_TEXT SHOWN_:
+ + + +

Renée Cross, senior director at the Hobby School of Public Affairs in the Department of Political Science at the University of Houston, said while she is preparing to teach a class on the presidency this semester, she is reading a number of books on elections including rereading the political science classic “Presidential Elections: Strategies and Structures of American Politics” by Nelson Polsby.
Cross said she read the book as an undergrad many years ago and still considers it the best at providing a thorough overview of our presidential election process.
Cross is also reading “Election Meltdown: Dirty Tricks, Distrust, and the Threat to American Democracy” by election law expert Richard Hasen “because after all, it is 2020, and well, anything can happen.”
Next up on Cross’ list are “Thank You for Voting: The Maddening, Enlightening, Inspiring Truth About Voting in America” by Erin Geiger Smith and “Bluebird, Bluebird,” a thriller set in East Texas written by native Houstonian Attica Locke.
James Henson, a political science professor at the University of Texas and director of the Texas Politics Project, has been rifling through several books. One is “Milkman” by Anna Burns which won the 2018 Man Booker Prize. Henson said the praise for the book is well-deserved, and he loved the book, calling it “a vivid first-person account of a young woman navigating the Troubles and early adulthood in Northern Ireland, written in a unique voice.”

+ + + +

_SET TASKS_:
A. Reproduce the passage on professors' reading, everything from "Next up on Cross’" down to "Houstonian Attica Locke.", swapping "thriller" for "mystery novel".
B. Answer from the passage on professors' reading:
(i) Who wrote "Presidential Elections: Strategies and Structures of American Politics"?
(ii) Where is "Bluebird, Bluebird" set?
(iii) What prize did "Milkman" win?
C. Extend the passage on professors' reading with new text that follows on from its final sentence.

+ + + +

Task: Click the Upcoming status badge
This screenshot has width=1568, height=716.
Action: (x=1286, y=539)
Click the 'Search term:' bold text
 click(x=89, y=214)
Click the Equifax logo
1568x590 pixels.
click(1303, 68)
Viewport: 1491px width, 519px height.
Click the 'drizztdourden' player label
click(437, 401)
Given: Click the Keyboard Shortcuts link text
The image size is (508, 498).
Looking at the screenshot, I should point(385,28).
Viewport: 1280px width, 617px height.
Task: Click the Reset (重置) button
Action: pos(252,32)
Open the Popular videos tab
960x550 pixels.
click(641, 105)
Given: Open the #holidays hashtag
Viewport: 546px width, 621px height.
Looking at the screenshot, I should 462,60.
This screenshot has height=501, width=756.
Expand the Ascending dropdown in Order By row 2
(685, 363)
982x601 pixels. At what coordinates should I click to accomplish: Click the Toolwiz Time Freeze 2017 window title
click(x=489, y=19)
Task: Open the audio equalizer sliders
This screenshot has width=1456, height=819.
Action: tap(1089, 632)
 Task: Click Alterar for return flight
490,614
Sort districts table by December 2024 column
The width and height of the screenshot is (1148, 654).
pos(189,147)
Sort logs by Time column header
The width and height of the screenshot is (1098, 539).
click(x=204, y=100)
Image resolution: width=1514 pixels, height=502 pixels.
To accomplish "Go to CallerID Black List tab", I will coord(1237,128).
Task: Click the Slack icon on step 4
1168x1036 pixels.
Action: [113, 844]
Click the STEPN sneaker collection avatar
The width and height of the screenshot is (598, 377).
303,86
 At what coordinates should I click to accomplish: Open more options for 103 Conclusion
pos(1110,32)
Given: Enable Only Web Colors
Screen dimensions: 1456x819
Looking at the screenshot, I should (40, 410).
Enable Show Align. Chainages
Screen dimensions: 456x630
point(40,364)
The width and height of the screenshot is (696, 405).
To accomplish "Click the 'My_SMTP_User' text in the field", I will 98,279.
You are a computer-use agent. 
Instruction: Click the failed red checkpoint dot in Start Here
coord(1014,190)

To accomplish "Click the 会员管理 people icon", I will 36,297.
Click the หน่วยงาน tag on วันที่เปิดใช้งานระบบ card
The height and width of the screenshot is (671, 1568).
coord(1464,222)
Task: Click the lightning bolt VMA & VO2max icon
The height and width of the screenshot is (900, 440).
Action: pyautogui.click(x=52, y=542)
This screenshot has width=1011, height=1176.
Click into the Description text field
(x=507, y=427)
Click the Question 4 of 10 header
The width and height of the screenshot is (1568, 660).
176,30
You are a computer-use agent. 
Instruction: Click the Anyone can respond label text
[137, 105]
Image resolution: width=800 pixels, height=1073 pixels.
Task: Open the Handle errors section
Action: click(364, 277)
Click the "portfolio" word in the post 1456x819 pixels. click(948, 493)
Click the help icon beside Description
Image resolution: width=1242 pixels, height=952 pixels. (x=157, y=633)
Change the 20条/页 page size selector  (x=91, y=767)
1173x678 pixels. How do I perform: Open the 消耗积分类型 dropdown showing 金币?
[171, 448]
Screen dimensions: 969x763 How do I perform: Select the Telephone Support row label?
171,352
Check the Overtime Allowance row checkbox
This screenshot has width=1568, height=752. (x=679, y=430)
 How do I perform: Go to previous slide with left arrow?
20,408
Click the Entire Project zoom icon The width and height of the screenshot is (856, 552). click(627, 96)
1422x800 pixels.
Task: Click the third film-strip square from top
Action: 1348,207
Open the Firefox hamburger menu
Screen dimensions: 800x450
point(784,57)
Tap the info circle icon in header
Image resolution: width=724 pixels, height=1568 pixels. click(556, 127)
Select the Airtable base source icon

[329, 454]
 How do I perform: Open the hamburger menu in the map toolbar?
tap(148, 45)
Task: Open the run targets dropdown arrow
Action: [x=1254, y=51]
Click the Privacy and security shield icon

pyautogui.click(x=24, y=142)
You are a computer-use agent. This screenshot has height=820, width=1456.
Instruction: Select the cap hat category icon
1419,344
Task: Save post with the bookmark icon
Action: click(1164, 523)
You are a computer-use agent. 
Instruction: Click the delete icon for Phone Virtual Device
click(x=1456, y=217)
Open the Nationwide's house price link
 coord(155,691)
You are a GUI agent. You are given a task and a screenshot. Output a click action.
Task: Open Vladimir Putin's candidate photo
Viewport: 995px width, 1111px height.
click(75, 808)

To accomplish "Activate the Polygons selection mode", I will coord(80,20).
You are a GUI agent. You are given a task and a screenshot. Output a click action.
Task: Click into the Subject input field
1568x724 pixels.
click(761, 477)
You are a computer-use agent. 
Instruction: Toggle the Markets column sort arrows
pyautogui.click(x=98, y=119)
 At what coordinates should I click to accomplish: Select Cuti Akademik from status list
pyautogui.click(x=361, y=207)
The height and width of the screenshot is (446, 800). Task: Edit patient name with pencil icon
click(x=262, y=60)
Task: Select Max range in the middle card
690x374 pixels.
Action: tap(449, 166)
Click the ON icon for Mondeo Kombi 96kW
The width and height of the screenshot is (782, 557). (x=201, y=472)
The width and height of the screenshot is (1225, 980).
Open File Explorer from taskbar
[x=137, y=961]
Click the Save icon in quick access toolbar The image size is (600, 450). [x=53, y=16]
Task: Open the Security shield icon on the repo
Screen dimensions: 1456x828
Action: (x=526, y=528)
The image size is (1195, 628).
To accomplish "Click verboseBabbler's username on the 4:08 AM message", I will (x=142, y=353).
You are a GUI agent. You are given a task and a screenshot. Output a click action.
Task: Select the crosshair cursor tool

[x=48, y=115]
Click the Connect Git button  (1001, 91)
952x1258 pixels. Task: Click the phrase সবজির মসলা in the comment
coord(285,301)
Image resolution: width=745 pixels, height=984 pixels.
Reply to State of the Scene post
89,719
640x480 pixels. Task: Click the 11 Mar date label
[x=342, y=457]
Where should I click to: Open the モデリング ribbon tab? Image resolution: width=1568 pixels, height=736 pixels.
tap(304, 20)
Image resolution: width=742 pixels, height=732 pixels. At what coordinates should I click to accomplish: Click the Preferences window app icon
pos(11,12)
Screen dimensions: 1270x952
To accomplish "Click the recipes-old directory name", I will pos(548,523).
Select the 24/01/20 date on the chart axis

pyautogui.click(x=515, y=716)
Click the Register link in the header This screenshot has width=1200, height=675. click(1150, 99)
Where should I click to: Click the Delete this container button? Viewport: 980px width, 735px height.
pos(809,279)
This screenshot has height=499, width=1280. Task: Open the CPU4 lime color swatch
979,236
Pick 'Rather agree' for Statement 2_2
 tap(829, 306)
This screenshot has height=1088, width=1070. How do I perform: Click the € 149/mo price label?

+ + + +

_EXPECTED RESULTS_:
A.
Next up on Cross’ list are “Thank You for Voting: The Maddening, Enlightening, Inspiring Truth About Voting in America” by Erin Geiger Smith and “Bluebird, Bluebird,” a mystery novel set in East Texas written by native Houstonian Attica Locke.

B.
(i) Nelson Polsby
(ii) East Texas
(iii) The 2018 Man Booker Prize

C.
Henson suggests “Adéle” by Leila Slimani, “a much-talked about novel that deserved all the discussion; I blew through it in a weekend and recommend it,” he said. On his list is “Clean Hands” by Patrick Hoffman, “a serviceable exercise in contemporary crime fiction with a nice New York City setting”.
Henson said he just started reading a recently released book by Robert P. Jones — “White Too Long: The Legacy of White Supremacy in American Christianity.” “Like a lot of people, I’ve been thinking a lot about race in America these last few months, and so far, the book is a terrific combination of analysis with just the right amount of memoir,” he said.